Assignment 1:
In the forum thread below about a G3 that won't start up, translate this sentence into Spanish: "Anybody have any suggestions for me?"
Assignment 2:
Pick up the forum thread below about the G3 that won't start up, and continue it after its last sentence.

Selected passage:
I could not get my old PPC G3 to start up from a CD (wanting to defragment harddisk and partition it) or external ZIP, so I was very stupid and removed the system file from the system folder, thinking it would force the G3 to search properly for another startup disk.
I am left now with a flashing question mark and no luck finding boot-up CD (have tried several) using C-key at startup or bootable ZIP either, using comm-opt-shift-delete. Have zapped the parameter RAM and rebuilt desktop... all without luck.
Anybody have any suggestions for me?

Hmm ... is this a beige or a Blue & White G3?
Open up whatever machine it is and make sure that
your CD and ZIP drive are properly connect and make
sure that both drives' jumpers are set to "Cable
Select." If they aren't, change the jumper settings to
it and see if you can boot up from the CD then.----paxcirc.a-

It is a beige one -- thank you very much for your advice! I'll get to work and get back to you if it didn't help.
Tasmin

The jumper of the CD-rom drive does indeed seem to be set to 'slave' instead of 'cable select'. The problem now is, how do I change the jumper settings? I cannot find a way to move what seems like a whole of four small pins: two on either side of a small solid plastic 'block', in any direction. I think they should slide to the left where the 'cable select' setting is indicated on the harddisk's case...
Could you advise me once again please?

Stored data entries:
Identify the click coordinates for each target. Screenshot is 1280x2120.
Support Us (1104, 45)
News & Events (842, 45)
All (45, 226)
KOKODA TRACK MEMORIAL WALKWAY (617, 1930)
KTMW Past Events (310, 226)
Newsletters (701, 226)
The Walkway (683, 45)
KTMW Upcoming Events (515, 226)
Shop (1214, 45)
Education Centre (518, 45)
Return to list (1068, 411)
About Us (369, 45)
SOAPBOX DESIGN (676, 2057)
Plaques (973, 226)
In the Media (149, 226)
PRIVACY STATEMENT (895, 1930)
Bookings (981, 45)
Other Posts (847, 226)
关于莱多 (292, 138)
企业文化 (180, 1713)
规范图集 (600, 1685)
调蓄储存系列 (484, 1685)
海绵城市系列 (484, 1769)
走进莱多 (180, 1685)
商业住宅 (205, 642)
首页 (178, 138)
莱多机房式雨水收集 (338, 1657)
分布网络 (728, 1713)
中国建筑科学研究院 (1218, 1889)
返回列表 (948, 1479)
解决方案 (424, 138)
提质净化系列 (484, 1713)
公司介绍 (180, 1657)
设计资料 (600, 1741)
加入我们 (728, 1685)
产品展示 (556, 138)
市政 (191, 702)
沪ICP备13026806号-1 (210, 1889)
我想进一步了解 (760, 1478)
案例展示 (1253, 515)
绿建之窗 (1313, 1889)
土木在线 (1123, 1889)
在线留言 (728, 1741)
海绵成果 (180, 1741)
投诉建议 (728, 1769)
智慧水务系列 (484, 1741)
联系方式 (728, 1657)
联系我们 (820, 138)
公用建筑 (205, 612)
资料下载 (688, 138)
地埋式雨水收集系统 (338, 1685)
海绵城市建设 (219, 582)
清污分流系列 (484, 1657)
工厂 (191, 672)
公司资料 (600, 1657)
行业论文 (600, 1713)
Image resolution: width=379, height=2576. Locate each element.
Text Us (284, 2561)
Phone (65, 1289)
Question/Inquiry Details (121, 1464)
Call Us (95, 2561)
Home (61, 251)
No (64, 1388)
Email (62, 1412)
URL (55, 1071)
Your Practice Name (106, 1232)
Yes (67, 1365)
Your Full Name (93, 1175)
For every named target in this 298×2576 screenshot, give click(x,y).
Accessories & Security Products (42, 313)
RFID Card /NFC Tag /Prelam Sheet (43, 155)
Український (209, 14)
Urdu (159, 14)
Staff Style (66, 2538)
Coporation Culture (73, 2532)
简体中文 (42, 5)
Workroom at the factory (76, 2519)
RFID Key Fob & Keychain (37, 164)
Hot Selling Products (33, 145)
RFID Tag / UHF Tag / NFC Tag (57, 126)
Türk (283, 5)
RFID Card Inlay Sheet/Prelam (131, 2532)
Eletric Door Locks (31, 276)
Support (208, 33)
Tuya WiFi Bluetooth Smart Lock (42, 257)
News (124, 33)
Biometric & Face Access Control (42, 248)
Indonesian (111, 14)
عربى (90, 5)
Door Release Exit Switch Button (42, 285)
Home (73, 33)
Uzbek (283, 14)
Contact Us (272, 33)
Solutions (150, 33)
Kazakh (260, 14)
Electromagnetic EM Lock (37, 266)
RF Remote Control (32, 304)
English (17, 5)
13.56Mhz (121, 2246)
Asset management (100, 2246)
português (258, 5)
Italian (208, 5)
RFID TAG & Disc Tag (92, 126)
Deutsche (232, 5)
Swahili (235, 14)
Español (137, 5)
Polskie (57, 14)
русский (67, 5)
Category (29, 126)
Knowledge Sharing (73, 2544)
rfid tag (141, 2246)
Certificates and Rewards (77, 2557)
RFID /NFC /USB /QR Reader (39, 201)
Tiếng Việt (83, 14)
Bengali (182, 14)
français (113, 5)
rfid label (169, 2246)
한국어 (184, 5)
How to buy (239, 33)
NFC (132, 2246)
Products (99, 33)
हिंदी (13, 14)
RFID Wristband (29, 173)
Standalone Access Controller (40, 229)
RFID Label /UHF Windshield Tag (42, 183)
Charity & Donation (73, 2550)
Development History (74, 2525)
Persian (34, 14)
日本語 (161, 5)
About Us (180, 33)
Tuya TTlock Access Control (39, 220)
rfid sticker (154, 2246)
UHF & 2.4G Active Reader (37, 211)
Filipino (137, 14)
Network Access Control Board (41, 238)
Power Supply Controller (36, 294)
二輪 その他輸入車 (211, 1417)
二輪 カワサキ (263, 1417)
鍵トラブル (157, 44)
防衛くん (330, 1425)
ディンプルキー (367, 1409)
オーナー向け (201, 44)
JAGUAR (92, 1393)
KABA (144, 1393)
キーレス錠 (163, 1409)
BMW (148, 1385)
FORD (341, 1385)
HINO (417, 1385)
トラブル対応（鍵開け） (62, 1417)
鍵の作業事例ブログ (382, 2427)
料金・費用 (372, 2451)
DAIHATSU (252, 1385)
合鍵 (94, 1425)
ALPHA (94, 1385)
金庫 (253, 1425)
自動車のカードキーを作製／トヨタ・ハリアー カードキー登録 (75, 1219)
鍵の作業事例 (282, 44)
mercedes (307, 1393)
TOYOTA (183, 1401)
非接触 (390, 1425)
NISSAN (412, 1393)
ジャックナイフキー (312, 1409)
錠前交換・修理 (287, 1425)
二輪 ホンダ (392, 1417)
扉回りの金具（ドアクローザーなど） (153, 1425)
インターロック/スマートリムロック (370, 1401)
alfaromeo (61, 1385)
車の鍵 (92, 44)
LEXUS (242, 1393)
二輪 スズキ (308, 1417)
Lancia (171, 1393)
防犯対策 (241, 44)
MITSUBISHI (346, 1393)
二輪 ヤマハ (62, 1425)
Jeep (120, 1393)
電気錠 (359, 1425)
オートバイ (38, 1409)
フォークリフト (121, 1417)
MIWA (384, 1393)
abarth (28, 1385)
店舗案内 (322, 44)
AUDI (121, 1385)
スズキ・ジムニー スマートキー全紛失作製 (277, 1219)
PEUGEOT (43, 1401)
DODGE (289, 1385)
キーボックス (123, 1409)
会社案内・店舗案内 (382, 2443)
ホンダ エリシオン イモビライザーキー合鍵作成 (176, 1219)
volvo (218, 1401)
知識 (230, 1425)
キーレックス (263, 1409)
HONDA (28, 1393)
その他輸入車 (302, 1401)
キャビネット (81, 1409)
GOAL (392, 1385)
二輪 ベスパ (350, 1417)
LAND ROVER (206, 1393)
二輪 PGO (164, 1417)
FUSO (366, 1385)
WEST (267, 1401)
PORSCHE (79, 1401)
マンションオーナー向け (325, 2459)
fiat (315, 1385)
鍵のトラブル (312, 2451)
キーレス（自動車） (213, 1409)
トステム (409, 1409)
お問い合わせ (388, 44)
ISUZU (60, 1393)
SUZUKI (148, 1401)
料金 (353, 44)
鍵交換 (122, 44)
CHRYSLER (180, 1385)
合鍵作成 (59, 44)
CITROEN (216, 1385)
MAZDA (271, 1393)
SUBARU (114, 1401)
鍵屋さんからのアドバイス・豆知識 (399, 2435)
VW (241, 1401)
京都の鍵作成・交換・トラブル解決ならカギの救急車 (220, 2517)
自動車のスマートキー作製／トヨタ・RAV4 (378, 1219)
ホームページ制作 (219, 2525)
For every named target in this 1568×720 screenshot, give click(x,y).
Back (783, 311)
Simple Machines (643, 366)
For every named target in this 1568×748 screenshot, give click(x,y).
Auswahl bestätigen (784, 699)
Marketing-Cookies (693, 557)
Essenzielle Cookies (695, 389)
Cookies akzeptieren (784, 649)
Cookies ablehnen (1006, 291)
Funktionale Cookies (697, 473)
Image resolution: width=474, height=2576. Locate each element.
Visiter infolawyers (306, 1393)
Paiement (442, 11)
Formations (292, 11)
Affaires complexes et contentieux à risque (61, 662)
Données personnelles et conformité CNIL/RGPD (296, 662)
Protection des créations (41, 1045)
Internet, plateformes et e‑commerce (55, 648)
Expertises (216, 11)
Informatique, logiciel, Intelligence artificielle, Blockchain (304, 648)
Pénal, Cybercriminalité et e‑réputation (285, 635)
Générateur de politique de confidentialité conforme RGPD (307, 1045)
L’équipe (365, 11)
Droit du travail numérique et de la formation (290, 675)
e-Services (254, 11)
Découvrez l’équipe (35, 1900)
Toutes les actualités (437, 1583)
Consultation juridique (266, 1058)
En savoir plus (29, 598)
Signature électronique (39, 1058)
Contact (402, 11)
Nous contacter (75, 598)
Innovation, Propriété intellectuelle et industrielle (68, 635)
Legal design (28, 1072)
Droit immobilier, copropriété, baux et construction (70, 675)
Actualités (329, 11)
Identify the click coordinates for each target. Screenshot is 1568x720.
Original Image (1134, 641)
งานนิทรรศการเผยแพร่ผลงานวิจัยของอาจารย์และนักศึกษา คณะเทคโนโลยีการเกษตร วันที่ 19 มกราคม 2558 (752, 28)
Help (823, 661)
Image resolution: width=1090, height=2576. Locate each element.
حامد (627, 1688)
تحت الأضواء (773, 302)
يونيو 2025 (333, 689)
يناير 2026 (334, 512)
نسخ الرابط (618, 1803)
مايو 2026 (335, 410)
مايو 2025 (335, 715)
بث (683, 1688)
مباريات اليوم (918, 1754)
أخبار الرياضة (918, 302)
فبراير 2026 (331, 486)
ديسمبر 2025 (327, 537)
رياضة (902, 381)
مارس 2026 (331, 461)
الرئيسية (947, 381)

Task result 1:
¿Alguien tiene alguna sugerencia para mí?

Task result 2:
Many thanks in advance,
Tasmin

The jumper situation ~might~ be the problem, but
that's always a good place to start.The plastic "block" you speak of is what you need to
move. The plastic jumper actually has metal on the
inside and creates a circuit. The jumper should
come off ~fairly~ easy. Sometimes, if it's a pain, you
might have to use something to pull it off. I'm often
irresponsible and use tweezers to pull them off,
which isn't such a hot idea since they are metal and
conductive. Something nonmetallic would be your
best bet.After you've pulled the jumper off, simply put it onto
the correct two pins.---paxcirc.a-

Of course! That made me feel more stupid than a horse's bottom, I tried pushing and pulling in all directions but never thought of actually pulling it off! Thank you very much.
It worked! I have now started up from the CD. Thank you very much once again.
Tasmin

So, How did the jumpers get moved to the wrong spot in
the first place? It worked fine before this problem,
didn't it?

Well to be honest I don't think so. This computer was previously someone else's, and I do not think they ever thought of starting up from the CD rom drive... Unless they were real Mac-geeks and needed the jumper settings to be changed for some reason unknown to me and never put them back again; I wouldn't know, because I do not know the person who's compter it used to be.

The reasoning is sound, but allow me to interject this:
It's *extremely* rare that a computer ships from the factory with a misconfigured drive.